**The exercise**.
Edit the items starting at the one containing "the Regexp checkbox" and ending at the one containing "(x=54, y=44)" by replacing "input field" with "text box" and keeping everything else the same. Return only those items.

+ + + + +

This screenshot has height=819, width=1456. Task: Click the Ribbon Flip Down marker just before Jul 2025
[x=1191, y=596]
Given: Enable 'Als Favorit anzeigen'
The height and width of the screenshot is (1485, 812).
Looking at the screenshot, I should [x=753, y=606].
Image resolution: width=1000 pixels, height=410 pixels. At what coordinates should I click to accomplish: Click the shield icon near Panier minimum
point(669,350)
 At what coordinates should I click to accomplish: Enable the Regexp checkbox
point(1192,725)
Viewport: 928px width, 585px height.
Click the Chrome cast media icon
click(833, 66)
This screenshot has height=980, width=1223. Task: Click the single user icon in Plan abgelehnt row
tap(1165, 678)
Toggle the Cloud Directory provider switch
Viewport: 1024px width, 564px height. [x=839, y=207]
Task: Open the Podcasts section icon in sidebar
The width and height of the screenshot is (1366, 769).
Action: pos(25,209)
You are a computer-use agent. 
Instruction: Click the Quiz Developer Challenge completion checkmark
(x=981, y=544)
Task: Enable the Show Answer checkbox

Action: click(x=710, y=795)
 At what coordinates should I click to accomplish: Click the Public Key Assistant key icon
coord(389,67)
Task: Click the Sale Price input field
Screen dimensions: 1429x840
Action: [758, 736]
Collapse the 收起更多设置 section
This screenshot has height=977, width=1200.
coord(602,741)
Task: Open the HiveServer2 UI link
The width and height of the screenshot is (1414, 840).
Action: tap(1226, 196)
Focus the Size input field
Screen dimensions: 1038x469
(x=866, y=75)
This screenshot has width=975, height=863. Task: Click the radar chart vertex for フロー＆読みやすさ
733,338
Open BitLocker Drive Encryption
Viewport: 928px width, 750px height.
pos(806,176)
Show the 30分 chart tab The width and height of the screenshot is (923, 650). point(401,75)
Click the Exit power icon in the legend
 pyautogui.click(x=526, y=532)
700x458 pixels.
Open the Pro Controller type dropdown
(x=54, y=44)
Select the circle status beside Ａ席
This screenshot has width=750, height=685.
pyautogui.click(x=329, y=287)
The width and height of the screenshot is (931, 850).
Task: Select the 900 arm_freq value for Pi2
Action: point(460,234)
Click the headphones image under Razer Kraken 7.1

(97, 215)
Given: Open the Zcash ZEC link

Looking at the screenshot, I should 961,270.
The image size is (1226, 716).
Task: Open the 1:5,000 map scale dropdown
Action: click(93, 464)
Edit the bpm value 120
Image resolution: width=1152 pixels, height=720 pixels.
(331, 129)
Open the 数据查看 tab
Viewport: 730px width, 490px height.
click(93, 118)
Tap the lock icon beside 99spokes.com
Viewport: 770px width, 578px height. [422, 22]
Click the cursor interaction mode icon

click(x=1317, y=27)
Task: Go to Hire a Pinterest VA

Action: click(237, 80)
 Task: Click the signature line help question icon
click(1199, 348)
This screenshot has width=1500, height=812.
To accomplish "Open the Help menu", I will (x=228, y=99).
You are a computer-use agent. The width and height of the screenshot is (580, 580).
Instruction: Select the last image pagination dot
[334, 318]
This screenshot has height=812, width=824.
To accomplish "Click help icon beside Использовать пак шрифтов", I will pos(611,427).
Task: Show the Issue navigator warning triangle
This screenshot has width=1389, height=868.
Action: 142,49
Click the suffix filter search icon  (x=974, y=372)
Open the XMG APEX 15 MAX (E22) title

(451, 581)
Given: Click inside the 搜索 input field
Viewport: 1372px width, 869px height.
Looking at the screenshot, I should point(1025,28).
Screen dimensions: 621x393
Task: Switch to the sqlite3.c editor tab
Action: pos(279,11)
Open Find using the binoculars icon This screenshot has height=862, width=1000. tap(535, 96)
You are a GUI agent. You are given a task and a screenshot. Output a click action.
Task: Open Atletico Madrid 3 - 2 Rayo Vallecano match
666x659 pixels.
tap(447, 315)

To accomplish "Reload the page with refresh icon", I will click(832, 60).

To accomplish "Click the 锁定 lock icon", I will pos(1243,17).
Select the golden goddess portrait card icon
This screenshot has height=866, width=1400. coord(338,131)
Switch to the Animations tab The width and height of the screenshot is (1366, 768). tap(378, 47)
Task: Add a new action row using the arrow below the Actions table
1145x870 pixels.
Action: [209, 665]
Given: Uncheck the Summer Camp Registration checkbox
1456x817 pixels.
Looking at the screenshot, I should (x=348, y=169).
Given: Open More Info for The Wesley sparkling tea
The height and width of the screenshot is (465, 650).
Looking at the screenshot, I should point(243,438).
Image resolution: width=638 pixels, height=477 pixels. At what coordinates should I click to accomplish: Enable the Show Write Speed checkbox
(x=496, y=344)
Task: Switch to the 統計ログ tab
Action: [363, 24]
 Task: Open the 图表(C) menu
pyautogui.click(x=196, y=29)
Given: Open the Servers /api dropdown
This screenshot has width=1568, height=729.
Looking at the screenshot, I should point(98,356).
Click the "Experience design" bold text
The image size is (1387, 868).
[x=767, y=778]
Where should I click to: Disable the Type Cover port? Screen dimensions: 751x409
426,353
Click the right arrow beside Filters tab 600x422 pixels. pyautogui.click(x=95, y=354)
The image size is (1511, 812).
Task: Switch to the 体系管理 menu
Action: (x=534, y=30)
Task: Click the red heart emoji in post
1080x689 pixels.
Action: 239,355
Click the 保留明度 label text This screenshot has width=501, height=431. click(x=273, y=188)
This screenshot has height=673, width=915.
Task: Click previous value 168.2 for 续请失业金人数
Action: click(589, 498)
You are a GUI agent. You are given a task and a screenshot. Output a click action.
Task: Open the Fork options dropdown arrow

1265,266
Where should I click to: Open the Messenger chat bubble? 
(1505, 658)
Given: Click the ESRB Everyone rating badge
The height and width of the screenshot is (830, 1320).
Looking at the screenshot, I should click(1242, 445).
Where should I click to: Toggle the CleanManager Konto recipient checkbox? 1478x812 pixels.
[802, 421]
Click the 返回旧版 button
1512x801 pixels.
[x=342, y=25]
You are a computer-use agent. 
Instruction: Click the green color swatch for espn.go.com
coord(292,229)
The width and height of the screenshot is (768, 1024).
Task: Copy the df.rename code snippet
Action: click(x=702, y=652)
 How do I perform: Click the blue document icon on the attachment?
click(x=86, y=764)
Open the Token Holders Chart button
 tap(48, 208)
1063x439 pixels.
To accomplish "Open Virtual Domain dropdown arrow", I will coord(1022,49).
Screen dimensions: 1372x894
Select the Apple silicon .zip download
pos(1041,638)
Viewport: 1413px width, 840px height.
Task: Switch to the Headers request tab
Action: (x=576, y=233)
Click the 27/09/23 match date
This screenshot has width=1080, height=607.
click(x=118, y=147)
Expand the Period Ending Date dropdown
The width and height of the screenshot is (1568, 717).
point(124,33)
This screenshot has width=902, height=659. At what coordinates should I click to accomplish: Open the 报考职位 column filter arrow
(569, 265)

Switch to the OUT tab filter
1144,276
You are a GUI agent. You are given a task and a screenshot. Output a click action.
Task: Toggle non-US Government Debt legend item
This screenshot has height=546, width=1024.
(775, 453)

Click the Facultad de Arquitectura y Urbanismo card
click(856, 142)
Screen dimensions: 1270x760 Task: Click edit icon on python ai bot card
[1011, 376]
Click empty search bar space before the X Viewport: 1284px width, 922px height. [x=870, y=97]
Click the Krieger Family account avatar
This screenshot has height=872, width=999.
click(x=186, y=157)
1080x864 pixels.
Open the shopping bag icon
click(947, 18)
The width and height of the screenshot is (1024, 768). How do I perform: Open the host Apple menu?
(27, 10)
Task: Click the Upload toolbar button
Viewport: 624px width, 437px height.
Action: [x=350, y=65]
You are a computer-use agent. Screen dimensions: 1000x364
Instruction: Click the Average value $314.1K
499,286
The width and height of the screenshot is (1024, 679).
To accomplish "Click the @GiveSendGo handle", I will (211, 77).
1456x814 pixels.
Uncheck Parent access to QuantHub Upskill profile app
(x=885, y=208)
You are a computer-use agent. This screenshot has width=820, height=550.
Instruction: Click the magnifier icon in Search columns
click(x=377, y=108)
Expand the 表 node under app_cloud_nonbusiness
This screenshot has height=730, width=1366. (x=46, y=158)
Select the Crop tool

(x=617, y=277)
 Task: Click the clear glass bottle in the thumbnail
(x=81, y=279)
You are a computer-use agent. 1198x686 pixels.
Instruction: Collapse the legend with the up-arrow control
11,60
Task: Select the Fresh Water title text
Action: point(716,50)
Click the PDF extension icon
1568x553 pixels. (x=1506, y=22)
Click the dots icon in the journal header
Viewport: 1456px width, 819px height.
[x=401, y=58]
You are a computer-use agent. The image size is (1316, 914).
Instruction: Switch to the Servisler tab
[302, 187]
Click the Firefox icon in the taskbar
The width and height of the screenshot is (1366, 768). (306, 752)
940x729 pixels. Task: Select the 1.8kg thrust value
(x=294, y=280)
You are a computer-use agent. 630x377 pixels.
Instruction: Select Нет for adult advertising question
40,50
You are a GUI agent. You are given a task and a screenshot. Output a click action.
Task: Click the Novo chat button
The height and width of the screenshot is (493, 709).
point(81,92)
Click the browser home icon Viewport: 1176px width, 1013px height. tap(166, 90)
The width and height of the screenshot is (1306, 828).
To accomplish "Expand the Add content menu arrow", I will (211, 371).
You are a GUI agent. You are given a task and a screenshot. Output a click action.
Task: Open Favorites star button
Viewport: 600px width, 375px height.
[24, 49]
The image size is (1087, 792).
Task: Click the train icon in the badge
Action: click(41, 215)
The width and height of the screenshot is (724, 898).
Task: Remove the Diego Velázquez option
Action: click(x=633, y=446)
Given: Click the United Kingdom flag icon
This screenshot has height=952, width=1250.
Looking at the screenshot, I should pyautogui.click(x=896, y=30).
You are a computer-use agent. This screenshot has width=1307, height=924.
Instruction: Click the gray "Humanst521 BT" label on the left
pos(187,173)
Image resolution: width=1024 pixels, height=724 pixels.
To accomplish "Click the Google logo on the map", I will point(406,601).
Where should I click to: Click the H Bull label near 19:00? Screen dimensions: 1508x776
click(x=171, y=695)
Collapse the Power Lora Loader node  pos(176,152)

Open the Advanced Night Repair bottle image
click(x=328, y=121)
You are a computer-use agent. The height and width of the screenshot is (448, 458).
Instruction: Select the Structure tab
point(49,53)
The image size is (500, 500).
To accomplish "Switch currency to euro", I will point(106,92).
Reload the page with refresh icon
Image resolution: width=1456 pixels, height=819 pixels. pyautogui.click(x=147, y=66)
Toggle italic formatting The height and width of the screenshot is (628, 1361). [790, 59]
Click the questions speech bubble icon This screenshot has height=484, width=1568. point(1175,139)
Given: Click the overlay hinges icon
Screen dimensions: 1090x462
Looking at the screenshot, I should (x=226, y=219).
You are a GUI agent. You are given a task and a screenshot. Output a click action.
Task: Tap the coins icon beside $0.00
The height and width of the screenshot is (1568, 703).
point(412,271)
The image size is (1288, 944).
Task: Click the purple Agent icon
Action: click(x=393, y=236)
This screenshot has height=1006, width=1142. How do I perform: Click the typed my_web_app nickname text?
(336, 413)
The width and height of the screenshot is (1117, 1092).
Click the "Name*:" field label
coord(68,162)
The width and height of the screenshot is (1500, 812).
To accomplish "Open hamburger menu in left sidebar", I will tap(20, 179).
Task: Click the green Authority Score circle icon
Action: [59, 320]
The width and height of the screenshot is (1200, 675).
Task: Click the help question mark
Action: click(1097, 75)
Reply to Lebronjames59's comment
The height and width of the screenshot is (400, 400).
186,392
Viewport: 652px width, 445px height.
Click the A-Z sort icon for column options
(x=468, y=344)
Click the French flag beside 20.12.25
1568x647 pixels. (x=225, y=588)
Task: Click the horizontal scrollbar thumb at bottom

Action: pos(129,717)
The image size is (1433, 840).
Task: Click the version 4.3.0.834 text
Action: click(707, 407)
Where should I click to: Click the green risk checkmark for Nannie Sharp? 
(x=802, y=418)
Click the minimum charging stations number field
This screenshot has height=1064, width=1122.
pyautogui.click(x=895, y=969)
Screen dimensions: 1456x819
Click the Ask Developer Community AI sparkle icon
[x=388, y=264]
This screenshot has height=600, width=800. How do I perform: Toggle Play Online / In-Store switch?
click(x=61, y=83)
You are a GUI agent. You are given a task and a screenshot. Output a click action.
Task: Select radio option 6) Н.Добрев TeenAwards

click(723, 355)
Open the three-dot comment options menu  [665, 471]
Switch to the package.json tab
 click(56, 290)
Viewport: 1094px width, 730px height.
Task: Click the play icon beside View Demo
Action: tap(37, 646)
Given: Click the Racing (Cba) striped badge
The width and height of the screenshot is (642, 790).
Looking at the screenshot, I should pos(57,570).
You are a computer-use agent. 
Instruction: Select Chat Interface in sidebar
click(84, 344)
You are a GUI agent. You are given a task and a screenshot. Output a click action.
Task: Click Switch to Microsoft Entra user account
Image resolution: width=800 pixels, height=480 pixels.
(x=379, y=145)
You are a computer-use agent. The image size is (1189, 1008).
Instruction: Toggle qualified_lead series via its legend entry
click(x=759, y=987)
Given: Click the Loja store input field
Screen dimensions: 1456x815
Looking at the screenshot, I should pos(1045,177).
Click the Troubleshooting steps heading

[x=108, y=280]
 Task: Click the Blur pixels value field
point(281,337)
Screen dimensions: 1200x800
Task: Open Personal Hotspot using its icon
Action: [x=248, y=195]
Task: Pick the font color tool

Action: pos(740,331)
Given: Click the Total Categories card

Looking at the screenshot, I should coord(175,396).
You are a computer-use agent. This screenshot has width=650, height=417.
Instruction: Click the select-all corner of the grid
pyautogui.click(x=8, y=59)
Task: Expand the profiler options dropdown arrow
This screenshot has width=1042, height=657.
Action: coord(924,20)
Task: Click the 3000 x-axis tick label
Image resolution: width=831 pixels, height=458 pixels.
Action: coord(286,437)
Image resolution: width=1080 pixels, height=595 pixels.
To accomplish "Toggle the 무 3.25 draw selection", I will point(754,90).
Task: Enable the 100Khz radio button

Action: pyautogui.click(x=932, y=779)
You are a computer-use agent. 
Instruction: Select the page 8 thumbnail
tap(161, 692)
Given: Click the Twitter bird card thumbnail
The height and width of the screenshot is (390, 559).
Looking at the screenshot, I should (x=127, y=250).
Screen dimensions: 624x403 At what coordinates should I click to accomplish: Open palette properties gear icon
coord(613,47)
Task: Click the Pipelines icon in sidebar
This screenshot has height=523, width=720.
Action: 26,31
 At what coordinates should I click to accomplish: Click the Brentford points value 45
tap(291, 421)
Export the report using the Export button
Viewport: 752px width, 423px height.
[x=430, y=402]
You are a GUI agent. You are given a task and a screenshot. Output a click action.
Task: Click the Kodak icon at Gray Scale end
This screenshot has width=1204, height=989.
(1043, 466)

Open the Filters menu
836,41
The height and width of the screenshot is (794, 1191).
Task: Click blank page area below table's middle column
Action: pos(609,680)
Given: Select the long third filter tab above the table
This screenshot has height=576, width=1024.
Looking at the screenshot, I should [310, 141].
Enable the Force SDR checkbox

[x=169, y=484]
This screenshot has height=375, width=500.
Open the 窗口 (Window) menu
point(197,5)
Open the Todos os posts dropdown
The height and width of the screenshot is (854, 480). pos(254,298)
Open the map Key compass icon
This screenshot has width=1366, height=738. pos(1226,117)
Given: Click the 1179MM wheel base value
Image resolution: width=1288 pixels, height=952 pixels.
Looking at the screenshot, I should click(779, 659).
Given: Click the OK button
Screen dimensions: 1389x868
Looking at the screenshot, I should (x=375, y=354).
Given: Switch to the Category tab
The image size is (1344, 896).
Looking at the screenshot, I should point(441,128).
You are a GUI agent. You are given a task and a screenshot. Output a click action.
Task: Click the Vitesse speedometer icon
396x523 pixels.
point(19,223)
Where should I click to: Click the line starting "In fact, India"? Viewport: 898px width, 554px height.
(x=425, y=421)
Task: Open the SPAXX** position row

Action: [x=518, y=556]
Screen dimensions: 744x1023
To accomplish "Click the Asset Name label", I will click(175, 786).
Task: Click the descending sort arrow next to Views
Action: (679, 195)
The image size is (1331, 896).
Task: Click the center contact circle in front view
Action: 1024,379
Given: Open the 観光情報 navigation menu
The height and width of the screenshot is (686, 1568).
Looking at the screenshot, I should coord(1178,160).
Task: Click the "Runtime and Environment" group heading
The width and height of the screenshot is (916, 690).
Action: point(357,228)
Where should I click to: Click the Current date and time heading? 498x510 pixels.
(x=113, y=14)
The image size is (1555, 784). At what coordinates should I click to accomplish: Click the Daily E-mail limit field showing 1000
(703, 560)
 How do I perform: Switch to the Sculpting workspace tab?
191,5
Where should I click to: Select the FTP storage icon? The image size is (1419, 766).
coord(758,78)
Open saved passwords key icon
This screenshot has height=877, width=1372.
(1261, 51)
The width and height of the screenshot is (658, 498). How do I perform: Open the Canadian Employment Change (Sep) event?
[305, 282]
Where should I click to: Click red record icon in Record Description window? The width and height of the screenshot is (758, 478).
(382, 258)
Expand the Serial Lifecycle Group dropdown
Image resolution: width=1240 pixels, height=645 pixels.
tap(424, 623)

+ + + + +

**Result**.
 At what coordinates should I click to accomplish: Enable the Regexp checkbox
point(1192,725)
Viewport: 928px width, 585px height.
Click the Chrome cast media icon
click(833, 66)
This screenshot has height=980, width=1223. Task: Click the single user icon in Plan abgelehnt row
tap(1165, 678)
Toggle the Cloud Directory provider switch
Viewport: 1024px width, 564px height. [x=839, y=207]
Task: Open the Podcasts section icon in sidebar
The width and height of the screenshot is (1366, 769).
Action: pos(25,209)
You are a computer-use agent. 
Instruction: Click the Quiz Developer Challenge completion checkmark
(x=981, y=544)
Task: Enable the Show Answer checkbox

Action: click(x=710, y=795)
 At what coordinates should I click to accomplish: Click the Public Key Assistant key icon
coord(389,67)
Task: Click the Sale Price text box
Screen dimensions: 1429x840
Action: [758, 736]
Collapse the 收起更多设置 section
This screenshot has height=977, width=1200.
coord(602,741)
Task: Open the HiveServer2 UI link
The width and height of the screenshot is (1414, 840).
Action: tap(1226, 196)
Focus the Size text box
Screen dimensions: 1038x469
(x=866, y=75)
This screenshot has width=975, height=863. Task: Click the radar chart vertex for フロー＆読みやすさ
733,338
Open BitLocker Drive Encryption
Viewport: 928px width, 750px height.
pos(806,176)
Show the 30分 chart tab The width and height of the screenshot is (923, 650). point(401,75)
Click the Exit power icon in the legend
 pyautogui.click(x=526, y=532)
700x458 pixels.
Open the Pro Controller type dropdown
(x=54, y=44)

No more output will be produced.